The hardest part for her was being unable to document the experience through the camera she usually carries 24/7.

"There were lots of things I wasn't able to take pictures of," she said. That was annoying. After all, this is the pics-or-it-didn't-happen generation.

Eventually, the impulse to constantly document lessened, and the moment took on its own value. The camaraderie was vital.

"I coped because I had 12 of my friends with me in a cabin," she said.

The absence of their phones and tablets proved less of a distraction at night, which is when most school children retreat into their digital cocoons.

"I got closer to people I wouldn't have talked to otherwise," she said.

Even if the students didn't think about that overtly, at some level, the experience reinforced the importance of human connection.

But it wasn't just the children who broke away from their tech dependence.
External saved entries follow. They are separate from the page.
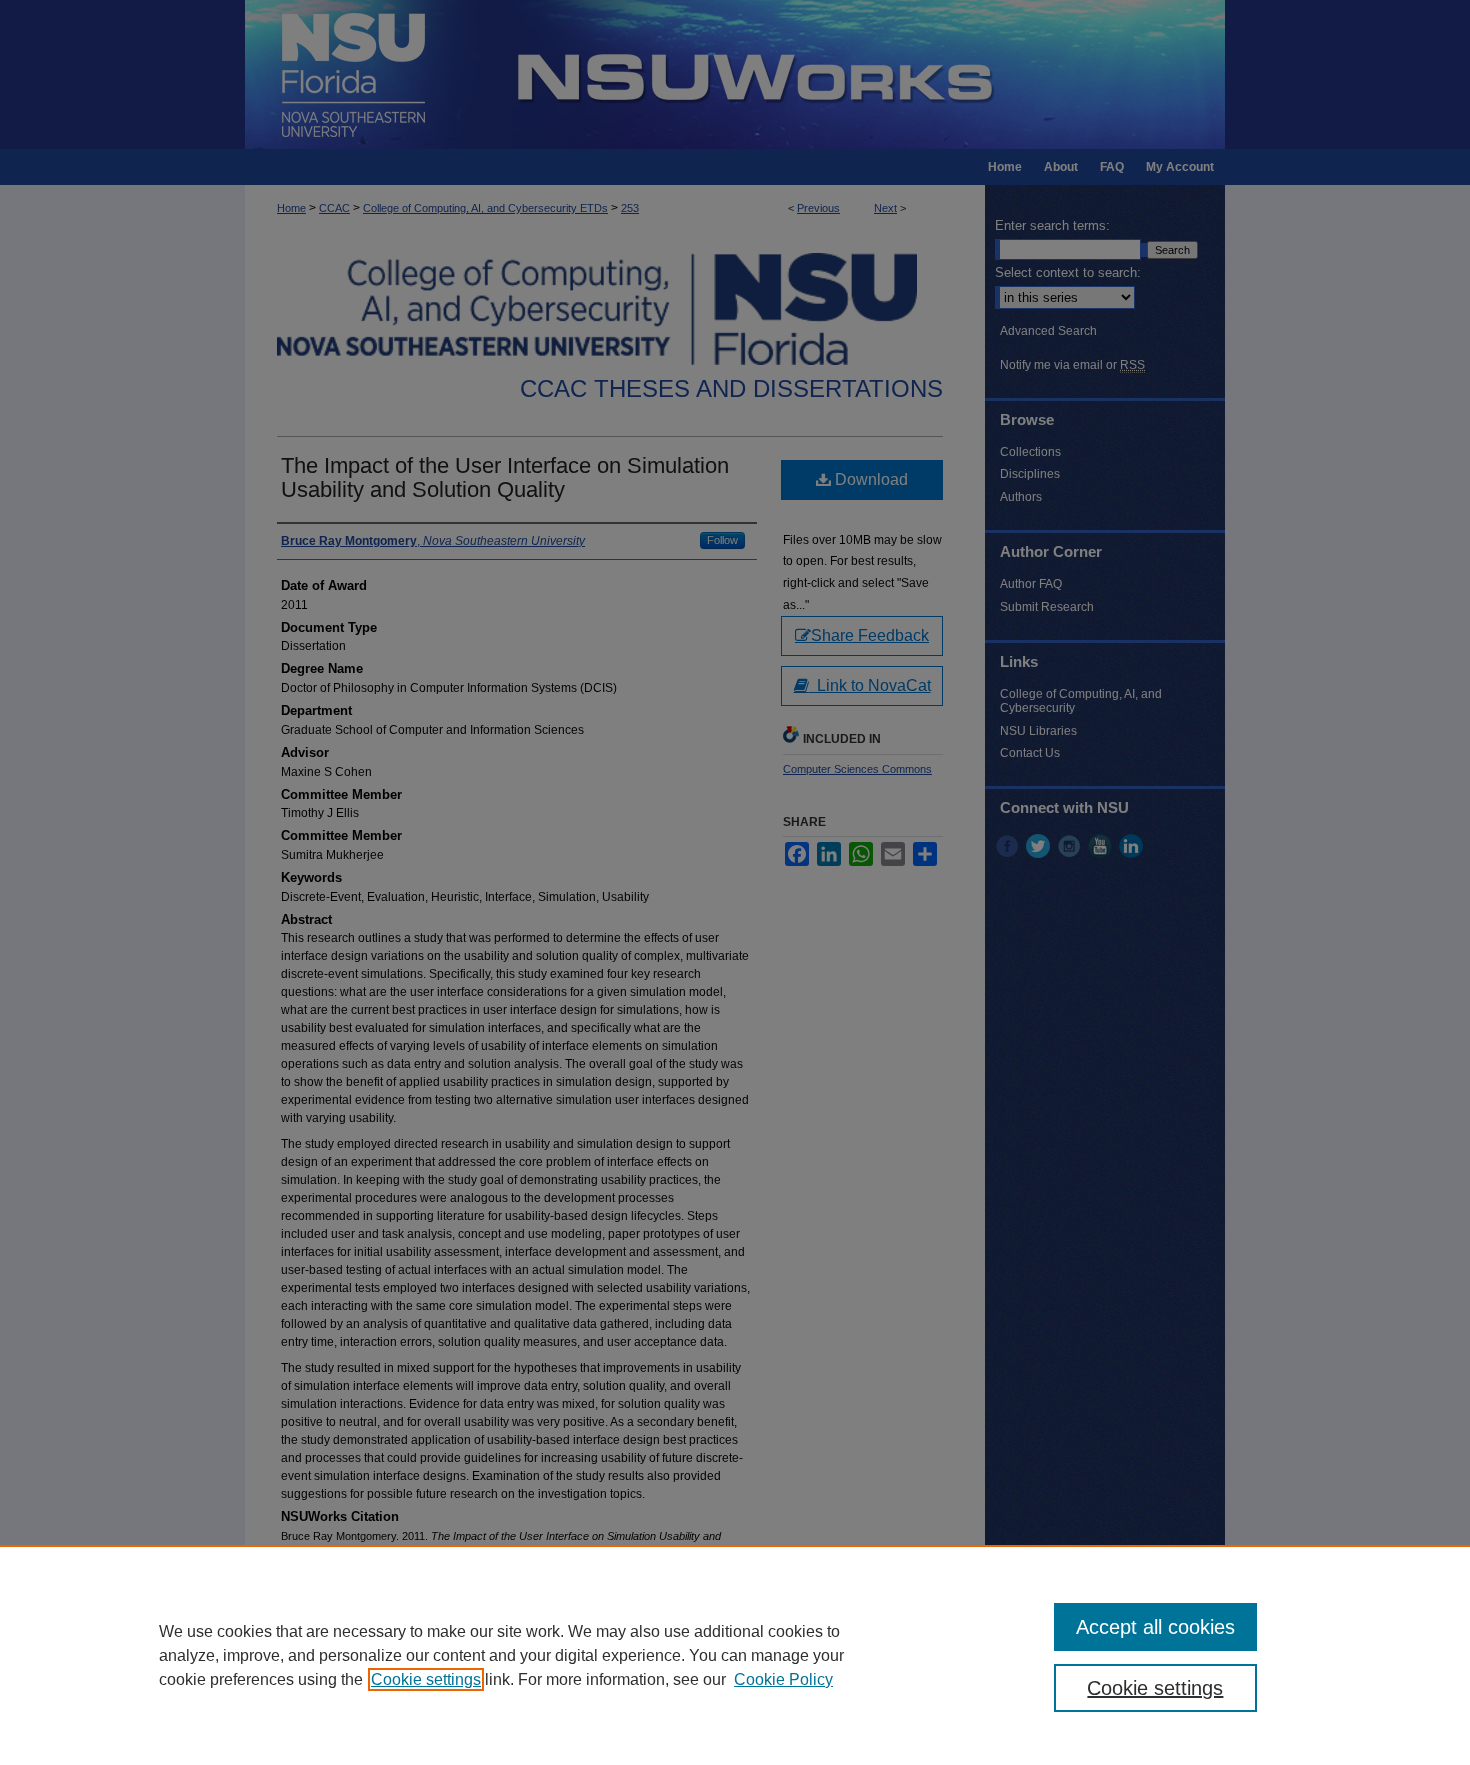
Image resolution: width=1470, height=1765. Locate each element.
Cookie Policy (783, 1679)
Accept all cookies (1155, 1627)
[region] (735, 1655)
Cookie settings (426, 1679)
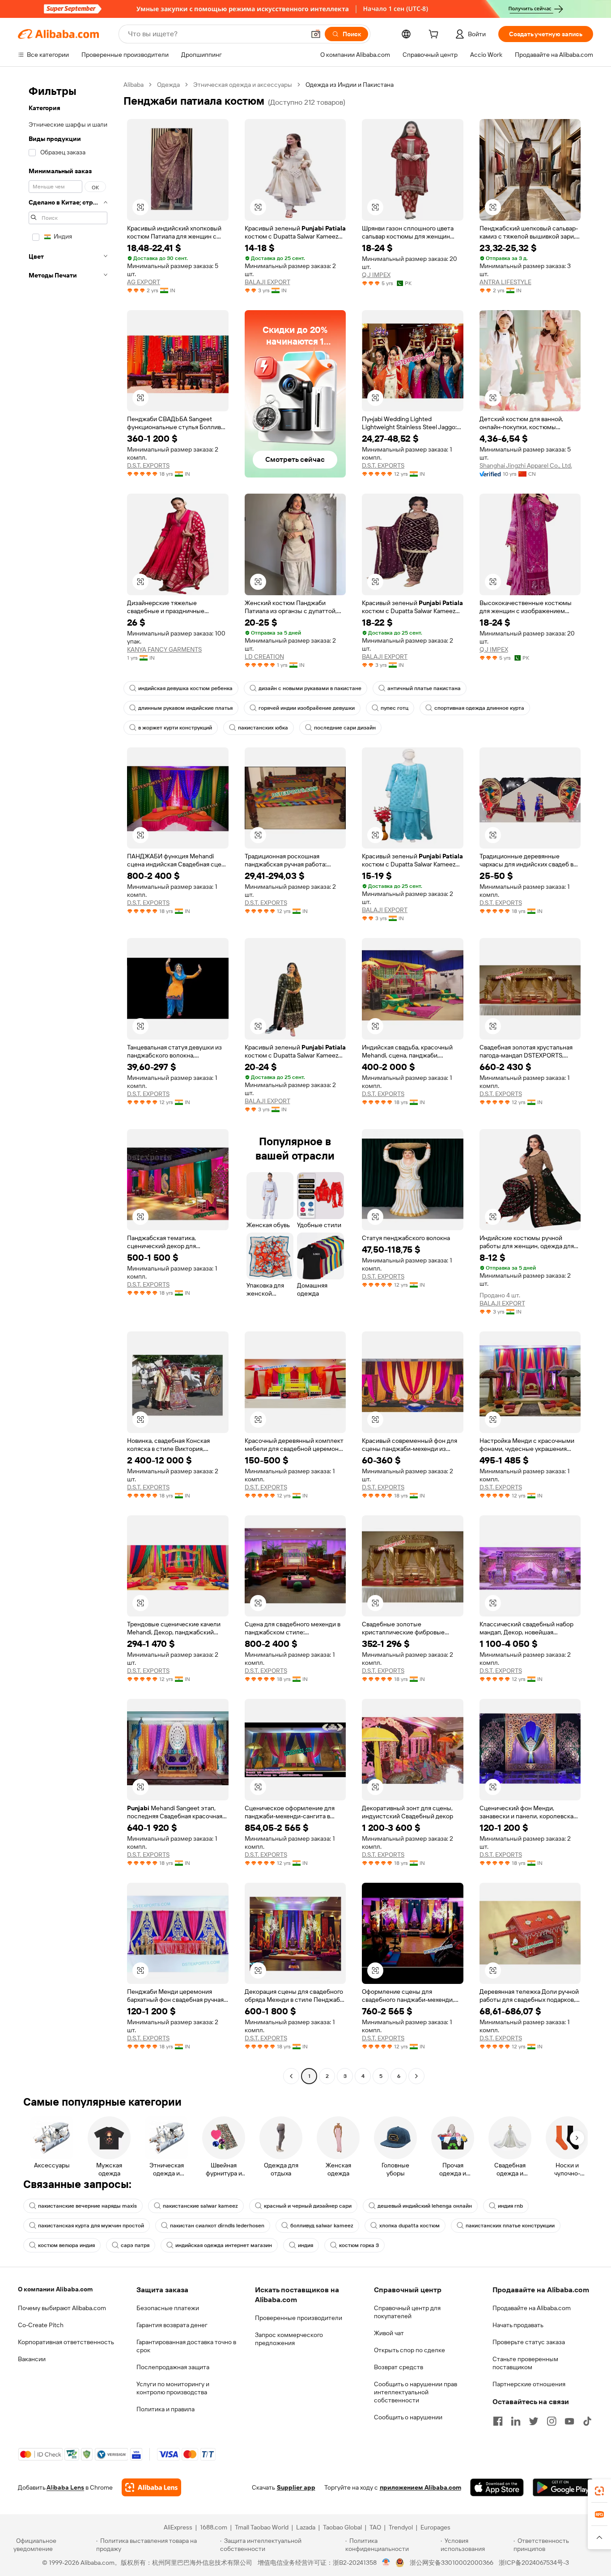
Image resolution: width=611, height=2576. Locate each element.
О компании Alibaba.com (55, 2289)
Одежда (168, 84)
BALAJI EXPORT (267, 282)
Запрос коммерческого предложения (289, 2338)
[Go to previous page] (291, 2076)
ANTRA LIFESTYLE (505, 282)
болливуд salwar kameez (321, 2225)
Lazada (305, 2527)
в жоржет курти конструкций (175, 728)
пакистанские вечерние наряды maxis (87, 2206)
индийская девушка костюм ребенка (185, 688)
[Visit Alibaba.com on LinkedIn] (515, 2421)
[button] (315, 34)
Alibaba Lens (65, 2487)
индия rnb (510, 2206)
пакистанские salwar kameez (200, 2206)
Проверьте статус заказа (528, 2342)
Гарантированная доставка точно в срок (186, 2346)
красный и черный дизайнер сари (308, 2206)
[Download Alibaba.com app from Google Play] (563, 2487)
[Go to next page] (416, 2076)
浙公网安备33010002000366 (451, 2562)
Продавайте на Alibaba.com (531, 2308)
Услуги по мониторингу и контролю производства (172, 2388)
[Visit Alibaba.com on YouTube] (569, 2421)
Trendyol (401, 2527)
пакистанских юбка (263, 728)
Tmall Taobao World (262, 2527)
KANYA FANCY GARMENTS (164, 649)
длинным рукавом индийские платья (185, 708)
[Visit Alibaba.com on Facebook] (497, 2421)
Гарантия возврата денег (172, 2325)
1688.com (213, 2527)
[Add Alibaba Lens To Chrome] (151, 2487)
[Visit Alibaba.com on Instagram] (551, 2421)
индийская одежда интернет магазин (223, 2245)
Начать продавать (517, 2325)
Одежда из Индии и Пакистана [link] (350, 84)
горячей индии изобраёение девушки (307, 708)
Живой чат (389, 2333)
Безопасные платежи (167, 2308)
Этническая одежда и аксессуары (242, 84)
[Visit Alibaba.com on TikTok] (587, 2421)
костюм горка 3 (359, 2245)
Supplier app (296, 2487)
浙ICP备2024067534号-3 (534, 2562)
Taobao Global (342, 2527)
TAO (375, 2527)
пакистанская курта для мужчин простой (91, 2225)
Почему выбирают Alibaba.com (62, 2308)
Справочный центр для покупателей (407, 2312)
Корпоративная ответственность (66, 2342)
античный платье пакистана (424, 688)
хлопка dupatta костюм (409, 2225)
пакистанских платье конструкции (510, 2225)
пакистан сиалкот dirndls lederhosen (217, 2225)
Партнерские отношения (528, 2384)
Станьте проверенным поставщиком (525, 2363)
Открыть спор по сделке (409, 2350)
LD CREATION (264, 656)
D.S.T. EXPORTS (148, 465)
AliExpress (178, 2527)
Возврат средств (398, 2367)
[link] (599, 2491)
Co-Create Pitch (41, 2325)
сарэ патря (135, 2245)
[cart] (435, 35)
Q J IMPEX (376, 274)
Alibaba (133, 84)
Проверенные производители (298, 2317)
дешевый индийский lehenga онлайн (425, 2206)
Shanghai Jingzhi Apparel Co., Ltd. (525, 465)
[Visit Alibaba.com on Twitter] (533, 2421)
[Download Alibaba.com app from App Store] (497, 2487)
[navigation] (68, 1081)
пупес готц (394, 708)
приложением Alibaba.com (420, 2487)
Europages (435, 2527)
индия (305, 2245)
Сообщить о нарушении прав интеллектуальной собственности (415, 2392)
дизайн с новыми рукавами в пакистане (310, 688)
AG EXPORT (143, 282)
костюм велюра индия (66, 2245)
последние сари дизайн (345, 728)
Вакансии (32, 2359)
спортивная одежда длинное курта (479, 708)
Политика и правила (165, 2409)
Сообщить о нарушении (408, 2417)
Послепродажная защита (172, 2367)
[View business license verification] (386, 2562)
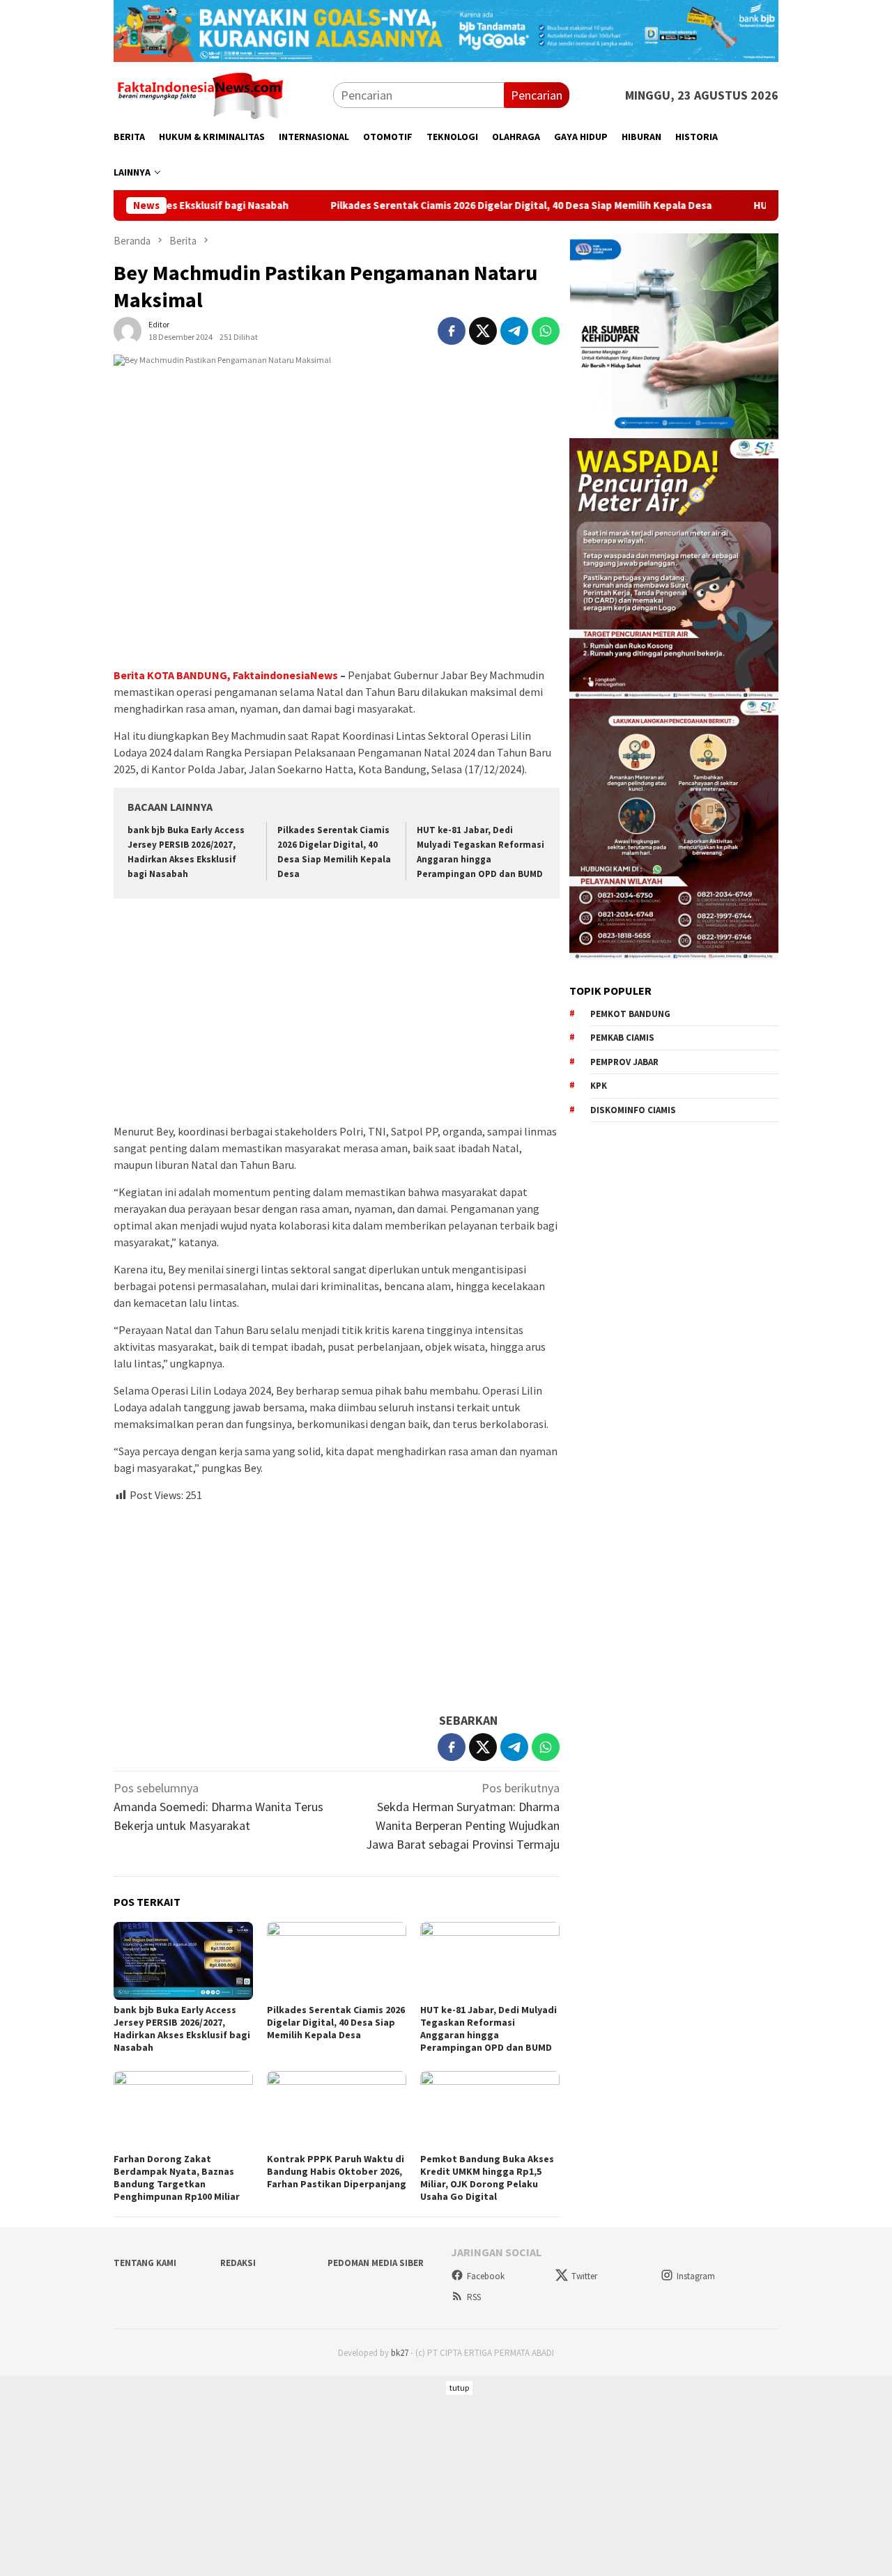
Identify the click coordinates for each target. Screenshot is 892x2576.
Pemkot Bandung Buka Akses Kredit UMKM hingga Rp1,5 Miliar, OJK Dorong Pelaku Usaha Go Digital (487, 2177)
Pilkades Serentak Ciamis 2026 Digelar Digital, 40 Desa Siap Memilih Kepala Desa (444, 205)
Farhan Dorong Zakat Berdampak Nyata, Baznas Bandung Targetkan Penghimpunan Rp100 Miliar (177, 2177)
As parents, we have become accustomed to the digital tether. Sending your child away without any way to check in on them runs counter to the prevailing parenting norms.

Becky Lopanec's daughter, Julia, also went on the trip. Lopanec said she may have missed her daughter's phone as much Julia did.

"I spent the week sending her random text messages knowing that her phone was off and at home," she said. Lopanec sent a series of texts during the next four days: "How's the bus ride?" "Who's in your cabin?" "Sleep tight." "I'm leaving the light on in your room because it makes me think you are here." "Don't forget to brush your teeth," and so on. She even sent her pictures of the dogs.

"It's how I coped with her first overnight," Lopanec said.

My own phone was a reminder of how terribly I missed my girl. I caught myself rereading our old text conversations while she was gone. They are heavily emoji'ed.

My daughter had a sentimental reunion with her sky blue iPhone upon her return.

She cradled her phone in her hand like a delicate baby bird when she first saw it in her bedroom.

"Wifi," she sighed. "It's so beautiful."